Chemokine receptors are G-protein coupled receptors with chemokines being natural ligands for them. The main function of such proteins is to provide cell migration [2]. They participate in many biological processes: the functioning of the immune system, the development of allergic reactions, etc. Moreover, some proteins in this group are involved in HIV development, so it’s important to know some ways to lower its activity. At the same time, one chemokine receptor is able to interact with several chemokines – and that’s the reason for search of allosteric regulators for this class of GPCR. Examples of such regulators for chemokine receptors are Maraviroc and Plerixafor.

Cannabinoid receptors

This class of proteins is also a part of GPCR superfamily. Its two subtypes are CB1 and CB2. CB1 receptors are expressed in central nervous system (CNS), spinal cord and numerous other types of cell, while CB2 is primarily involved in the work of the immune system [3]. CB1 antagonists are used for weight loss and smoking cessation, while CB2 receptors are believed to have a therapeutic role in neurodegenerative disorders treatment. Orthosteric sites of CB1 and CB2 proteins are highly similar, therefore allosteric regulators are used to specifically target CB1 or CB2 subtypes.

Opioid receptors

Opioid receptors are a type of GPCR distributed throughout CNS. The major subtypes of opioid receptors (OR) are DOR (delta), KOR (kappa), MOR (mu), NOR (nociception) and ZOR (zeta) [4]. They take part in various biological processes and have different therapeutic roles. Most of known opioid antagonists (such as naloxone) are orthosteric, affecting several different opioid receptor subtypes. However, there are allosteric regulators specific for each of subtypes. They are mostly used for research purposes.

Pituitary peptide hormones receptors

This group of GPCR proteins is involved in regulation of the endocrine function for many endocrine glands. Receptors from the group has their own allosteric sites depending on the subtype of the protein. The need of allosteric regulators in this case comes from side effects occurring when orthosteric ligands are used.

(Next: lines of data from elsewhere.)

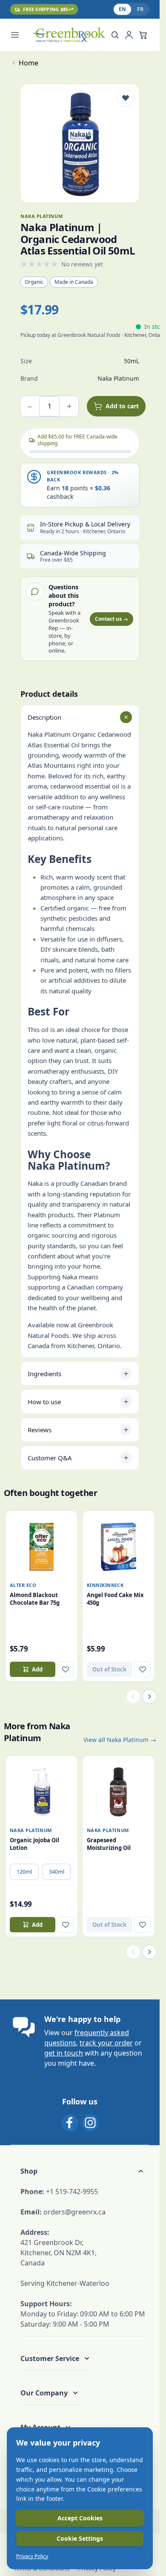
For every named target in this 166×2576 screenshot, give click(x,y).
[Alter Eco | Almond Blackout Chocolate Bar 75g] (41, 1546)
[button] (82, 2171)
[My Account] (129, 35)
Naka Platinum (31, 1830)
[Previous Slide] (133, 1696)
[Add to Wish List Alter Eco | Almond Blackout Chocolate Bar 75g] (65, 1669)
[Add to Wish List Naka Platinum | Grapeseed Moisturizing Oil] (142, 1924)
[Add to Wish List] (125, 97)
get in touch (63, 2053)
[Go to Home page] (68, 34)
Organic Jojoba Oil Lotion (34, 1844)
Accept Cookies (80, 2518)
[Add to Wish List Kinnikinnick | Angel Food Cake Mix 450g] (142, 1669)
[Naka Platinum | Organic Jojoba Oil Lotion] (41, 1792)
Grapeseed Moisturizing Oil (109, 1844)
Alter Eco (23, 1585)
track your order (106, 2042)
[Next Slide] (149, 1696)
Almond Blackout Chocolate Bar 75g (35, 1599)
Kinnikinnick (105, 1585)
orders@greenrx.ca (74, 2212)
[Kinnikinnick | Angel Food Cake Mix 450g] (118, 1546)
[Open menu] (19, 34)
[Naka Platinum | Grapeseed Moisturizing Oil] (118, 1792)
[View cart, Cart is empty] (143, 34)
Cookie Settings (80, 2538)
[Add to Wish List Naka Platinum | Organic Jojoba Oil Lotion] (65, 1924)
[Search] (115, 34)
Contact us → (111, 618)
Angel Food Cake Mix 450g (115, 1599)
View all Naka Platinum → (119, 1740)
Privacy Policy (32, 2556)
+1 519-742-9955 (72, 2191)
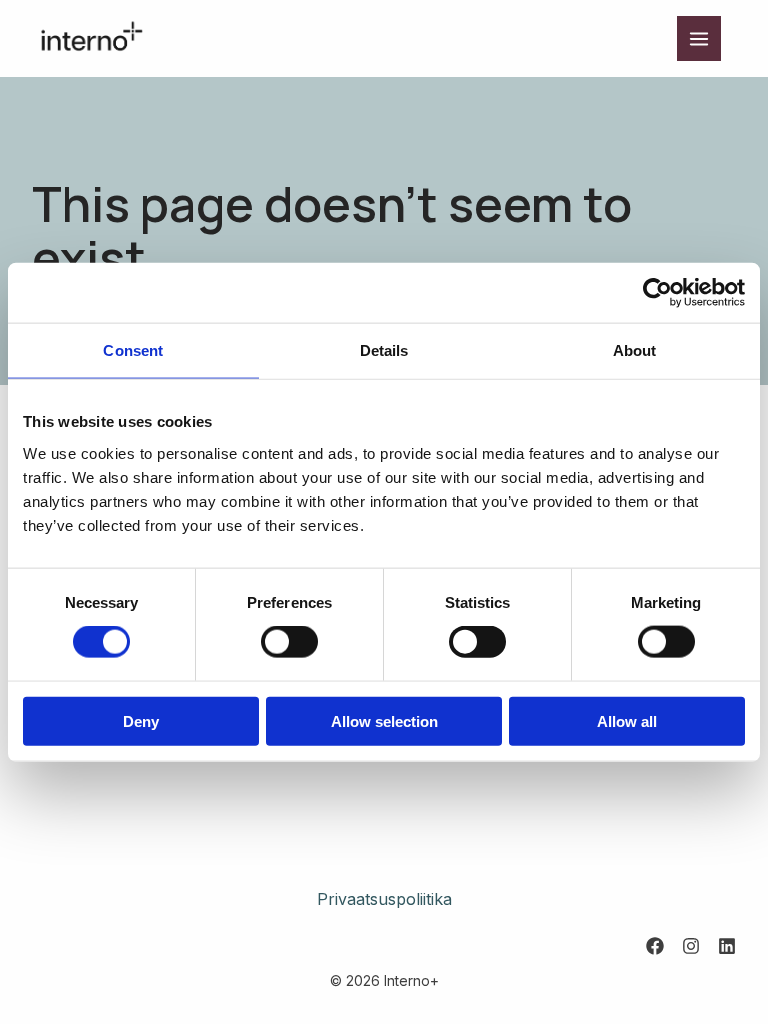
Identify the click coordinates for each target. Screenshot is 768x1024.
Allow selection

There are some other GPCR types (serotonin receptors, dopamine receptors, glutamate receptors, etc.) in which allosteric regulators are sought successfully.


According to current research, there are several advantages of allosteric GPCR regulators:

1) High selectivity within one class of proteins;

2) A possibility of joint action of allosteric regulators and the orthosteric ligand for GPCR;

3) Allosteric ligands’ ability of enhancing or reducing effects of orthosteric drugs.

ChemDiv’s GPCR Target Platform Library contains 30,000 small-molecule compounds that can be used for drug discovery.


1) Overington JP, Al-Lazikani B, Hopkins AL. “How many drug targets are there?” Nat Rev Drug Discov. 2006 Dec;5(12):993-6.

2) Hughes CE, Nibbs RJB. “A guide to chemokines and their receptors”. FEBS J. 2018 Aug;285(16):2944-2971.

3) Ibsen MS, Finlay DB, Patel M, Javitch JA, Glass M, Grimsey NL. “Cannabinoid CB1 and CB2 Receptor-Mediated Arrestin Translocation: Species, Subtype, and Agonist-Dependence”. Front Pharmacol. 2019 Apr 10;10:350.

4) Dhaliwal A, Gupta M. “Physiology, Opioid Receptor”. [Updated 2022 Jul 25]. In: StatPearls [Internet]. Treasure Island (FL): StatPearls Publishing; 2022 Jan-.